### Problem to work on
Rewrite the Perrigo article from "The first of" up to and including "Australia and Israel.", replacing "unprofitable" with "underperforming".

Perrigo Shakes Up Exec Roster and Board, Hands Out a Fistful of Pink Slips
April 17, 2017
By Mark Terry, BioSpace.com Breaking News Staff
In addition to the layoffs, a warehouse project planned for Allegan Township has been delayed.
Perrigo has been making numerous changes this last year. On February 27, 2017, the company reported select preliminary unaudited 2016 financial results and initial 2017 guidance.
“Calendar year 2016 was a transitional year for Perrigo, as we took decisive action focused on growth, leadership and cost,” said John Hendrickson, the company’s chief executive officer, in a statement at the time. “Preliminary full-year adjusted net sales were $5.5 billion, at the high end of our revised guidance range, with continued strong cash flow generation. Strong performance by our CHCA business contributed to these record results. Additionally, we made significant progress against the action plan we developed earlier in the year with several decisive initiatives.”
The first of those initiatives was a strategic portfolio review, which included the sale of the Tysabri royalty stream. The second was improved international business, with several key leadership changes, as well as the cancellation of unprofitable distribution agreements. And third, the reconstitution of the board of directors.
On February 27, the company also announced that Ron Winowiecki, senior vice president, Business Finance, had been appointed acting chief financial officer. Judy Brown, executive vice president, Business Operations and chief financial officer, resigned, effective April 1. On the same day, the company announced that Svend Andersen had been appointed executive vice president and president, Consumer Healthcare International (CHCI). Andersen replaces Sharon Kochan, who will remain as a key executive for the company and businesses in Australia and Israel.

### Data extract
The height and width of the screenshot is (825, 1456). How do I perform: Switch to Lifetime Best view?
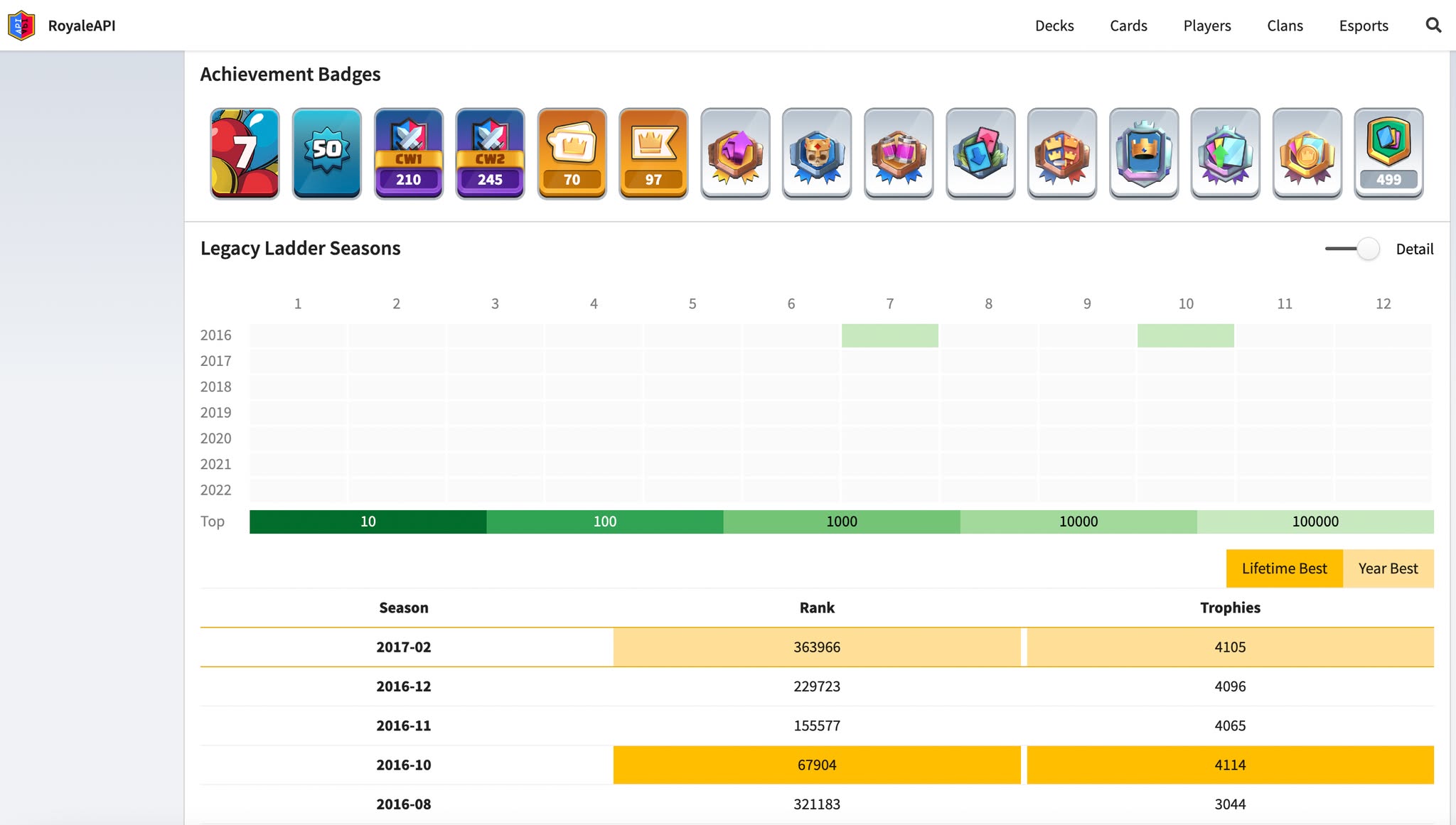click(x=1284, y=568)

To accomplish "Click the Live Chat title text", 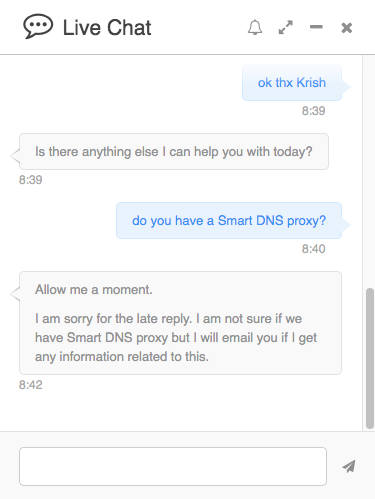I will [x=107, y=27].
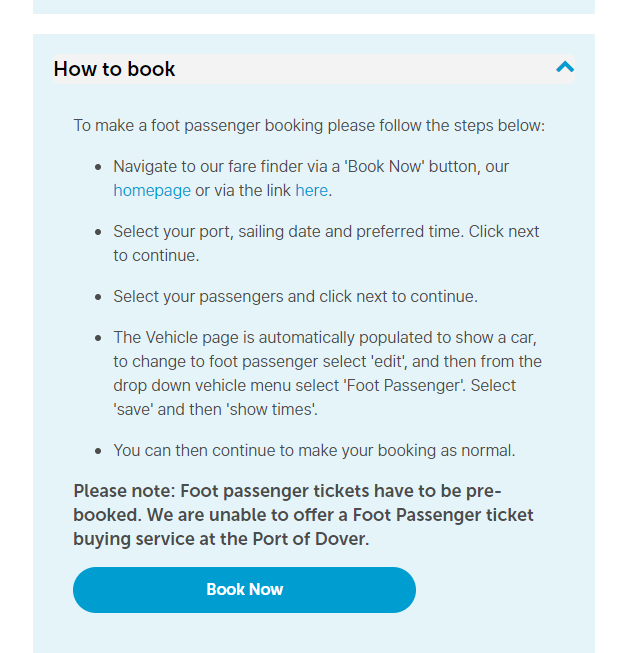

### Answer for this exercise
The first of those initiatives was a strategic portfolio review, which included the sale of the Tysabri royalty stream. The second was improved international business, with several key leadership changes, as well as the cancellation of underperforming distribution agreements. And third, the reconstitution of the board of directors.
On February 27, the company also announced that Ron Winowiecki, senior vice president, Business Finance, had been appointed acting chief financial officer. Judy Brown, executive vice president, Business Operations and chief financial officer, resigned, effective April 1. On the same day, the company announced that Svend Andersen had been appointed executive vice president and president, Consumer Healthcare International (CHCI). Andersen replaces Sharon Kochan, who will remain as a key executive for the company and businesses in Australia and Israel.